Ce cas représente un retournement de situation assez inédit. Les tribunaux espagnols avaient en effet pourchassé, jusqu’à récemment, d’anciens responsables des dictatures militaires d’Amérique Latine des années1970 et 1980, coupables d’avoir porté atteinte aux droits de l’Homme. Parmi eux, des Argentins.

Le cas le plus emblématique – et de loin – avait été l’arrestation en 1998 de l’ancien dictateur chilien Augusto Pinochet, alors qu’il se trouvait dans une clinique privée londonienne où il était soigné pour une hernie discale.

La transition par le silence

Carlos Slepoy est un avocat argentin installé à Madrid. Ce spécialiste des questions liées aux droits de l’Homme travaille en étroite collaboration avec l’ARMH. Comme il l’explique à GlobalPost, les plaintes déposées auprès de la justice argentine pourraient permettre, de la même façon, de faire tomber les membres du régime de Franco encore en vie.

Contrairement à beaucoup d’autres pays qui connaissent, ou qui ont connu une transition vers la démocratie, comme le Chili, l’Argentine, le Pérou, le Guatemala , l’Espagne n’a jamais pleinement assumé la vérité, ni essayé d’aller vers une réconciliation.

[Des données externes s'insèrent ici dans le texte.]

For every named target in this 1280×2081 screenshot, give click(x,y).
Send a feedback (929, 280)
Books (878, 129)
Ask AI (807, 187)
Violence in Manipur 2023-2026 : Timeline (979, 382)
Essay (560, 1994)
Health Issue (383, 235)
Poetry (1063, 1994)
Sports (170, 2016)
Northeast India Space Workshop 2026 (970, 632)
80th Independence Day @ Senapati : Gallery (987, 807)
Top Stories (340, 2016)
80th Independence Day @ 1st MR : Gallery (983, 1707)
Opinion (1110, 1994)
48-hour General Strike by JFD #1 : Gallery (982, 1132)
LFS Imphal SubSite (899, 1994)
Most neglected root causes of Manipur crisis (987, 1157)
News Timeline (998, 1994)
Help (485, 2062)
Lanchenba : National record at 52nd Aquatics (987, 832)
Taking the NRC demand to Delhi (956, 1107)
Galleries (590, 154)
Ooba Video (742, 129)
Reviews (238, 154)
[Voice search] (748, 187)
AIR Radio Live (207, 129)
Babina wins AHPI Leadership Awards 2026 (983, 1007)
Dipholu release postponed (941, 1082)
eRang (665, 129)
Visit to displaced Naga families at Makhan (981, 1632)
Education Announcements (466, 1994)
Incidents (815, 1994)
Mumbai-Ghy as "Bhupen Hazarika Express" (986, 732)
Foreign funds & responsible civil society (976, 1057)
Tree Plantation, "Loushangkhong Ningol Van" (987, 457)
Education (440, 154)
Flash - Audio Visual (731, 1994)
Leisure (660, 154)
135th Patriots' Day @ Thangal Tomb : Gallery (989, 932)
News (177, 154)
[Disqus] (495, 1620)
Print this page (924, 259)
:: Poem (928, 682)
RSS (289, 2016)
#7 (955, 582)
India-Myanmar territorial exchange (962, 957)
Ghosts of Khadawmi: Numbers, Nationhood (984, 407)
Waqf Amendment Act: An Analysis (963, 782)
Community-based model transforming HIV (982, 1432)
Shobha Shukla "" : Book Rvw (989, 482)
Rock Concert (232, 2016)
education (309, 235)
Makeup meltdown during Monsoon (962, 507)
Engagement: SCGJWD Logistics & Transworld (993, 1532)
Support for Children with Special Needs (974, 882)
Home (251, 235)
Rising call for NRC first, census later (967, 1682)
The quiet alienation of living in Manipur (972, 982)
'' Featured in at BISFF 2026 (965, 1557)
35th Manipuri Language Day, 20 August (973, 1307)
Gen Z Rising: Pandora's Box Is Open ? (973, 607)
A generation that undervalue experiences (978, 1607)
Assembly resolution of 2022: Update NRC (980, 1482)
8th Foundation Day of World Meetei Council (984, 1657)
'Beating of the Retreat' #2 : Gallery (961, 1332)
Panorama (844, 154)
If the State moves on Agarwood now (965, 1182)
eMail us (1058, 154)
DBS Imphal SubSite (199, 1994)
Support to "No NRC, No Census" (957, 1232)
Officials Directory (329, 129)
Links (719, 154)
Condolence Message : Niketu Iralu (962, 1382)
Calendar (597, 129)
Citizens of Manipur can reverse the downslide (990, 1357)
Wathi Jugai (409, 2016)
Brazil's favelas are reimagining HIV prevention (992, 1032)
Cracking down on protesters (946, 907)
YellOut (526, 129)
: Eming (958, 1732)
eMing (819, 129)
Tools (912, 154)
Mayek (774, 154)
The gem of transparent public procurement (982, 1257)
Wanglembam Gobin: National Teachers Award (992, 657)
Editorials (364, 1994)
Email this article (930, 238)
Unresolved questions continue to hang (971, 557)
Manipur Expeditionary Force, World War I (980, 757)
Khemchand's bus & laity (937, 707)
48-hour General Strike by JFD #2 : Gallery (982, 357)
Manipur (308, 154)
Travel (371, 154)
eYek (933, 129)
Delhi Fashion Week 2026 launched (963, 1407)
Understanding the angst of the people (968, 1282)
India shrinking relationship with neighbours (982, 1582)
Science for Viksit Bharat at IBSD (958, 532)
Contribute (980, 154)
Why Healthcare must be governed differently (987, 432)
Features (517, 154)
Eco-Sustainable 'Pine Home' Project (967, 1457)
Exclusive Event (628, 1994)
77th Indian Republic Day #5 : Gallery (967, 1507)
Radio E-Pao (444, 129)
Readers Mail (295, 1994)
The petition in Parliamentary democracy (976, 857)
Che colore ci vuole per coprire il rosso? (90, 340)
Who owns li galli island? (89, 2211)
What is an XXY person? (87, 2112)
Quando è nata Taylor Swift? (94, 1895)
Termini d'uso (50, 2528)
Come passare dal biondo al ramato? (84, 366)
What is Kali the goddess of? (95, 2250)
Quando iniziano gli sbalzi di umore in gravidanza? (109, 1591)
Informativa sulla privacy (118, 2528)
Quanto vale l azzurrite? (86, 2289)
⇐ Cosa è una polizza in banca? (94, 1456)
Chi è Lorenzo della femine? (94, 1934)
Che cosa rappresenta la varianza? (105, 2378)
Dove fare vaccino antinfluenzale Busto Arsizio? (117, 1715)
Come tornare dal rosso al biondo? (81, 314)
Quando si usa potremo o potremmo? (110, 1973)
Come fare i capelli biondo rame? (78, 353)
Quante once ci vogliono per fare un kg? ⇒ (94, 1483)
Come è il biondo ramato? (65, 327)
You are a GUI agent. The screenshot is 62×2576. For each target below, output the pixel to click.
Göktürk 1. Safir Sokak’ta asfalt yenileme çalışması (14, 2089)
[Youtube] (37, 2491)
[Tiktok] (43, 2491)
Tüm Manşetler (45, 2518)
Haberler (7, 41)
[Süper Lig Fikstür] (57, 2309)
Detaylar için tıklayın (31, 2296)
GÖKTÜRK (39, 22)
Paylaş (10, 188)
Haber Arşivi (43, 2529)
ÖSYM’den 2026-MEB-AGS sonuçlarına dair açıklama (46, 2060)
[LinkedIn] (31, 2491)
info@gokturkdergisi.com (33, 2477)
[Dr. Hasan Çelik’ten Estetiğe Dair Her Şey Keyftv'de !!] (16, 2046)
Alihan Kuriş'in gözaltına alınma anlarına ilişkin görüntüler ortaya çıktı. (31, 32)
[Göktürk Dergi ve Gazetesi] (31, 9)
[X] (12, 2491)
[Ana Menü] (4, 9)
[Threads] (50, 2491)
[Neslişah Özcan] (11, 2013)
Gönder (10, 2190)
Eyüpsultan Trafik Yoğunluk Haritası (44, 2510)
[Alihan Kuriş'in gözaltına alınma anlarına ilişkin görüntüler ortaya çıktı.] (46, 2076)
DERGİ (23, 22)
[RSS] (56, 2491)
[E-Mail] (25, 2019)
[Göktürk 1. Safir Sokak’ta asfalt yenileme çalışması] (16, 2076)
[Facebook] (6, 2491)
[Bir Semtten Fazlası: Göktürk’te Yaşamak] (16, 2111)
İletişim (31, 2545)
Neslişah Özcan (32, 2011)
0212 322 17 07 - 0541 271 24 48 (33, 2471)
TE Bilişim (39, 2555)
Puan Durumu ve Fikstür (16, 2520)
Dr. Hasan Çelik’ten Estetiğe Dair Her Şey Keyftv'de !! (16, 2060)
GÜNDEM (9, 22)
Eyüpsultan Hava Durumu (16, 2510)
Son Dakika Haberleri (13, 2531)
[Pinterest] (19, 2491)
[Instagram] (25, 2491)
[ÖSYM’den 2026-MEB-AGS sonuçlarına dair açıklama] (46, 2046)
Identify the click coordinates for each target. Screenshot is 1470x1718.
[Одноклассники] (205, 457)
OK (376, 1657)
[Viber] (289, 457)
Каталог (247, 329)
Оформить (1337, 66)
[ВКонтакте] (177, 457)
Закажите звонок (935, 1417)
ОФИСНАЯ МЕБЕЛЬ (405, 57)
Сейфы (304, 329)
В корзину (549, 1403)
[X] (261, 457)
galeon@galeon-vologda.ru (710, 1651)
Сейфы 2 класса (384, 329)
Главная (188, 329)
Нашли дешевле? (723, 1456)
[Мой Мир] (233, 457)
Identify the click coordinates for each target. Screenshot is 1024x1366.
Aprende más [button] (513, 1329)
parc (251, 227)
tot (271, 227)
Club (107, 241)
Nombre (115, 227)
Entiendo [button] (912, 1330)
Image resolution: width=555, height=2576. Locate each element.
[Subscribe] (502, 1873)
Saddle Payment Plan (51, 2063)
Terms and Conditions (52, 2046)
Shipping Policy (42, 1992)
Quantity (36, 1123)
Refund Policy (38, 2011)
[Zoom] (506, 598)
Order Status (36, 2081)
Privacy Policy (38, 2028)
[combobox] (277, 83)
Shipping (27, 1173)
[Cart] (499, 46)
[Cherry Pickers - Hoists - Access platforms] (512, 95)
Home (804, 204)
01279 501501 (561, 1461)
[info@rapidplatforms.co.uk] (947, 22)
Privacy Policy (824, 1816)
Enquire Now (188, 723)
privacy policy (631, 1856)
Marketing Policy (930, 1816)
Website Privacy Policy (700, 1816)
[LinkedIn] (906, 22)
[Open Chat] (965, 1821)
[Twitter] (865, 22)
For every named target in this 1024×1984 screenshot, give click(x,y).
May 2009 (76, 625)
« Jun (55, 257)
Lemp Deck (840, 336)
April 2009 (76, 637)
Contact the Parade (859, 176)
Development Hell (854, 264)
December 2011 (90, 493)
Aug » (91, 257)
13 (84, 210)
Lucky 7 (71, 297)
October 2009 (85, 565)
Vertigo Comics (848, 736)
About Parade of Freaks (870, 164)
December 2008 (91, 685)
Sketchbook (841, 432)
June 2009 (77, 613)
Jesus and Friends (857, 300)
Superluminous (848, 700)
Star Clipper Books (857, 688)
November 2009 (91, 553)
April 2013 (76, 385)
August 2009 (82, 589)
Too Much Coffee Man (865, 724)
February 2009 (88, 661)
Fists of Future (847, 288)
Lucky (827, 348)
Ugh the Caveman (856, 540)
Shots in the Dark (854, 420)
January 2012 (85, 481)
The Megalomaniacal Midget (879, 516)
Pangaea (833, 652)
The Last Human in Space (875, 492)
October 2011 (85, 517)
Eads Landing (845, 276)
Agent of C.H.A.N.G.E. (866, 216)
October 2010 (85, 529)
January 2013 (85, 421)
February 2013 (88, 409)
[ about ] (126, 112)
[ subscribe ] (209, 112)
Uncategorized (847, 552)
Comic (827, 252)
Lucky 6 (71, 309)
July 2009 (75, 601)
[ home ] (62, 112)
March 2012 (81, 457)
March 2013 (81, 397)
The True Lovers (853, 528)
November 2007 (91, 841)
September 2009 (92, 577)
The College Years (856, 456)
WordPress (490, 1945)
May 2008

Il n’y a jamais eu de procès pour les violations des droits de l’Homme perpétrés par la dictature espagnole. En 1977, une amnistie générale a été décrêtée. Elle couvre les trois décennies franquistes ainsi que la guerre civile qui les avait précédées, deux périodes au cours desquelles sont mortes ou disparues plus de 113 000 personnes, pour la plupart inhumées dans de vastes fosses communes.

Parallèlement, on estime à 30 000 le nombre d’enfants enlevés à leurs parents, opposants au régime de Franco, souvent des socialistes ou des communistes.

Une omerta judiciaire

A présent, l’ARMH estime, au même titre que plusieurs autres associations, que cette amnistie était illégale au regard des conventions internationales sur les droits de l’Homme. Selon eux, un crime contre l’Humanité peut, par définition, être jugé n’importe où, pour peu qu’il ait été prouvé que la juridiction du pays concerné refuse d’enquêter convenablement.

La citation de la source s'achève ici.